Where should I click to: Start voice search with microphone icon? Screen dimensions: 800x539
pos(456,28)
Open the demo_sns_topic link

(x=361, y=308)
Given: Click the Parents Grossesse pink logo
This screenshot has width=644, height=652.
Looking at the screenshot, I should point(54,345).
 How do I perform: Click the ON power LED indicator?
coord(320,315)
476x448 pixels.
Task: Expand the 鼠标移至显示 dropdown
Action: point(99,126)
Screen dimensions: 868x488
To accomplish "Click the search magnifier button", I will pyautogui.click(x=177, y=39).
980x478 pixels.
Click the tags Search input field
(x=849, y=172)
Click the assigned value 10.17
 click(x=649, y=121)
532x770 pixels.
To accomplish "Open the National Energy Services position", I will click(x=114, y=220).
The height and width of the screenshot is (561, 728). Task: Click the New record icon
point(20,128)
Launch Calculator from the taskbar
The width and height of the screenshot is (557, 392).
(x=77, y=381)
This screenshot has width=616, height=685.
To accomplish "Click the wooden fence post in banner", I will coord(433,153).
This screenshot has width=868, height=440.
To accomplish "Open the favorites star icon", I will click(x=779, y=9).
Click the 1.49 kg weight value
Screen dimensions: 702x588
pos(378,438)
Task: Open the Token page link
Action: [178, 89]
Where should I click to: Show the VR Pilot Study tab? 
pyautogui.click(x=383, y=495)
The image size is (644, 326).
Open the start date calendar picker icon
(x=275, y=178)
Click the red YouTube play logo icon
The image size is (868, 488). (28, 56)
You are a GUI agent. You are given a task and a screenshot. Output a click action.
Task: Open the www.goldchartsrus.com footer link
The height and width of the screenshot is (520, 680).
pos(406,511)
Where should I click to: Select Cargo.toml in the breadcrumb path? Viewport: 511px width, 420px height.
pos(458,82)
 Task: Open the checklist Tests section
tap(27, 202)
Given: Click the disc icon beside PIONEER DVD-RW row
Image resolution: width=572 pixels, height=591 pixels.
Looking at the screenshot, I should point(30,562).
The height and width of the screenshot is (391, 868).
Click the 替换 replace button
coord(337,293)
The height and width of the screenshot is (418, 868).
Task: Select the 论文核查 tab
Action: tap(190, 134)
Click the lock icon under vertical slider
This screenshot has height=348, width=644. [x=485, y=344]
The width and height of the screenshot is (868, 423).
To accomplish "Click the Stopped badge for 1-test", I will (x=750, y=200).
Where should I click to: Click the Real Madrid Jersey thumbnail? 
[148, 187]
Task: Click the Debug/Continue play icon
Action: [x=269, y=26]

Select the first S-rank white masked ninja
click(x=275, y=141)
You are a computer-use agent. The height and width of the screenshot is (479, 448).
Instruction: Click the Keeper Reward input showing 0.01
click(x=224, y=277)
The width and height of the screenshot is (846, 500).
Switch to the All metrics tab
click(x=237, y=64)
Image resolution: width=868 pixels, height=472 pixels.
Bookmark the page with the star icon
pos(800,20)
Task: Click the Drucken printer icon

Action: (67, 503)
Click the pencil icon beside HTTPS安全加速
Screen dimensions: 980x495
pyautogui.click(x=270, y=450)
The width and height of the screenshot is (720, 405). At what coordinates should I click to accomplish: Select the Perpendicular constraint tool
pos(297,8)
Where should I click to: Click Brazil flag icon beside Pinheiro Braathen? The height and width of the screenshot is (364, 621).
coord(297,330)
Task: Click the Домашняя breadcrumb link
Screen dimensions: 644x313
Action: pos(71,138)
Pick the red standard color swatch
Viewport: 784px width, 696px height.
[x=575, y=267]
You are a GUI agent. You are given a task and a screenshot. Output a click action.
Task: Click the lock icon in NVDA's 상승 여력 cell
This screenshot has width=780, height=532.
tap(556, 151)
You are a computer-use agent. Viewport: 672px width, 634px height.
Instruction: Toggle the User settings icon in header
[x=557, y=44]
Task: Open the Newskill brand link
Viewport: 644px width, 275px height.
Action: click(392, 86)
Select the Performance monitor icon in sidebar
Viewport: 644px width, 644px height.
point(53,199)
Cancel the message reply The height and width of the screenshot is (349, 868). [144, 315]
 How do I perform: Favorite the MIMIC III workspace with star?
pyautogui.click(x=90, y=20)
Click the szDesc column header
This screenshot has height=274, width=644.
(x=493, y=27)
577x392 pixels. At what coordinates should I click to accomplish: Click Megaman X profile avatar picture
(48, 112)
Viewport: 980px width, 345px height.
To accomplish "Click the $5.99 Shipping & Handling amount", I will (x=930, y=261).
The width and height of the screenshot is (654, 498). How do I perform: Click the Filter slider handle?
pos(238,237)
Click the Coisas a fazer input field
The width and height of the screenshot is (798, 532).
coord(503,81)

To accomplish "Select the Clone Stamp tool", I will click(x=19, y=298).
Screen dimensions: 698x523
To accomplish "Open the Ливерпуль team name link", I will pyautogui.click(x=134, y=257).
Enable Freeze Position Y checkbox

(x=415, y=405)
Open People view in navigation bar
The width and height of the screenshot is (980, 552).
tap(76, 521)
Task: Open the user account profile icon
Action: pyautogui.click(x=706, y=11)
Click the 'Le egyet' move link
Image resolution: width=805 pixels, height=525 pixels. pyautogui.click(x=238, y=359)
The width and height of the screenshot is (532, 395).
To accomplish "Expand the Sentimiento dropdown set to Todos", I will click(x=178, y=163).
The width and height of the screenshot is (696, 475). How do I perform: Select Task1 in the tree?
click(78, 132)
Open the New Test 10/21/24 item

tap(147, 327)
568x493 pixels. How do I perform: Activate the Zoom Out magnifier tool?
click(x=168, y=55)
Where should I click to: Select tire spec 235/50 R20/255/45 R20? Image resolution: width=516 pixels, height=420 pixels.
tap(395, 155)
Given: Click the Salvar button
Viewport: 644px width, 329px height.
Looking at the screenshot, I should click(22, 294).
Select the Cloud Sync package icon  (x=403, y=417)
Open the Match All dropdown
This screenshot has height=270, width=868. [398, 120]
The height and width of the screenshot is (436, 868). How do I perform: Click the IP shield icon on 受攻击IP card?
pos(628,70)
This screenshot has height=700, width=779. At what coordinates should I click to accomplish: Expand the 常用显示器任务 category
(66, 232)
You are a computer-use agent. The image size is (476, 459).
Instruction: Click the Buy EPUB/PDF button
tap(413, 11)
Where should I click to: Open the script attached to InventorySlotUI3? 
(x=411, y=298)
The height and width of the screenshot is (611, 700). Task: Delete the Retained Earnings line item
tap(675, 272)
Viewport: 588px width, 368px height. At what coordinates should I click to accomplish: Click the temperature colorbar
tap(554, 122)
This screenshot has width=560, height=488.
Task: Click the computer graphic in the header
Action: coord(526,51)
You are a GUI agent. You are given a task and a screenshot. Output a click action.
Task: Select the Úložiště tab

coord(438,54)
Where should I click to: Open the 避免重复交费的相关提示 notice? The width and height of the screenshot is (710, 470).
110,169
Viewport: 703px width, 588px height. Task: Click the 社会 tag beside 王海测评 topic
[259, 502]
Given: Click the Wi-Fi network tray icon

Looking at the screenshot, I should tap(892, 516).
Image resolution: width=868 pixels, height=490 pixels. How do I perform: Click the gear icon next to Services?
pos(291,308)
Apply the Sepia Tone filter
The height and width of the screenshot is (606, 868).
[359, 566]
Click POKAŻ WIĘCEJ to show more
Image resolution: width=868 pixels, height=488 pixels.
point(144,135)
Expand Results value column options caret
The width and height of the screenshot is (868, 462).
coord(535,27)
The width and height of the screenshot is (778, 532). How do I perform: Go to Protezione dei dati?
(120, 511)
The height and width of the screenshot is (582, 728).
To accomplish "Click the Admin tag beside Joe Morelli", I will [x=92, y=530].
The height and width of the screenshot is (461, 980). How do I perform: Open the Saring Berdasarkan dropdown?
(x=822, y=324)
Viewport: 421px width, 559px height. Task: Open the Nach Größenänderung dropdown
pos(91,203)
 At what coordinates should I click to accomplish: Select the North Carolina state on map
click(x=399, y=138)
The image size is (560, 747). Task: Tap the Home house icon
■ ■ ■ ■
= Exercise objective =
Restate word for word the lines of the data above, starting at the line containing "The height and width of the screenshot is (606, 868)." and ending at the line containing "Expand Results value column options caret", both included, and nothing more.

= The completed task =
The height and width of the screenshot is (606, 868).
[359, 566]
Click POKAŻ WIĘCEJ to show more
Image resolution: width=868 pixels, height=488 pixels.
point(144,135)
Expand Results value column options caret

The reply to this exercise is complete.